Fig. 1. Design concept, strategy, and system behaviour of artificial metalloenzyme (ArM)-catalysed signal conversion and downstream adaptation inside all-DNA protocells (PCs).

(a) Synthesis of sequence-controlled multiblock ssDNA polymers via rolling circle amplification (RCA). The mixture of the ssDNA polymers is subjected to a heating ramp (3 °C/min) in the presence of Mg²⁺. Thermally-induced phase-separation of p(A₂₀-m) during heating and duplex (A₂₀/T₂₀) formation (at the coacervate surface) during cooling, leads to the self-assembly of kinetically-trapped all-DNA PCs.
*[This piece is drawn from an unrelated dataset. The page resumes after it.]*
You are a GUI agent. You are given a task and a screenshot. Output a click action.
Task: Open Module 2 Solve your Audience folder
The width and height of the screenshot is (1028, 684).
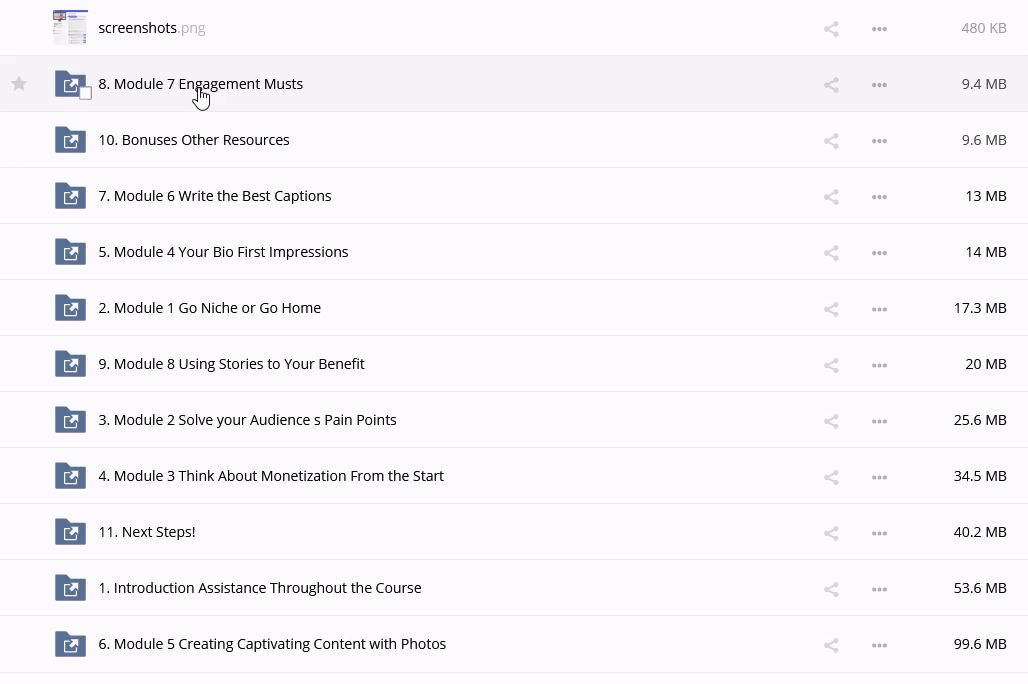tap(247, 420)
The core of the PCs is composed of liquid p(A₂₀-m) while the shell is constituted with p(T₂₀-n) crosslinked via A₂₀/T₂₀ duplexes. The p(A₂₀-m) dissolves below its cloud point temperature, but remains entrapped in a liquid state under high osmotic pressure and macromolecular crowding in the tight hydrogel-like shell. In addition to their straightforward assembly, such PCs allow selective functionalization of the core and the shell using the barcodes (m,n).(b) Sequential loading and assembly of the artificial metalloenzyme (ArM) is achieved by attaching Biot-m* to the core barcode m, followed by addition of streptavidin (Sav) and a biotinylated olefin metathesis catalyst (Biot-Ru), to afford a PC-loaded ArM ((Biot-Ru⊂Sav^mutant)⊂PC, or ArM⊂PC hereafter). The catalytic activity of the ArM⊂PC was optimized by screening 10 Sav mutants. (c-e) Schematic representation of three adaptive responses of the RCM inside the PCs. (c) The immobilized ArM catalyses a DNA-orthogonal uncaging reaction giving rise to a primary fluorescent signal. (d) The uncaged product instigates swelling of the PCs and destabilizes a mechanofluorescent force module (installed in PCs) which, triggers a secondary fluorescence output. (e) The accumulated uncaged product also induces membrane dynamization of the PCs, resulting in pronounced morphological transformations, ultimately leading to PC fusion.